Records for this exercise:
○ ○ ○ ○ ○

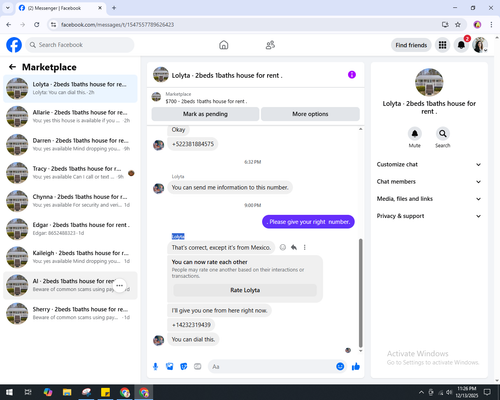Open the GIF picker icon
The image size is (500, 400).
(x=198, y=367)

○ ○ ○ ○ ○

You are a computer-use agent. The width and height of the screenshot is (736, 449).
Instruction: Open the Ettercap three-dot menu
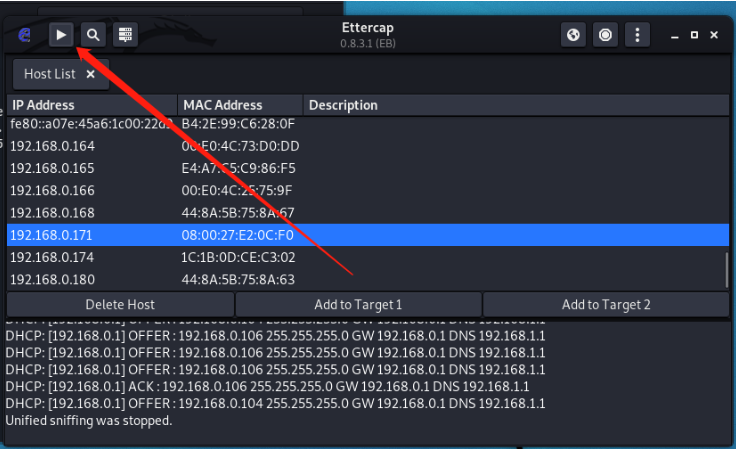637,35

○ ○ ○ ○ ○

Given exercise:
Please rewrite everything from the line containing "Open the GIF picker icon" down to the line containing "(x=198, y=367)", swapping "picker" for "selector" and leaving all else unchanged. Give only those lines and omit the pictures.

Completed task:
Open the GIF selector icon
The image size is (500, 400).
(x=198, y=367)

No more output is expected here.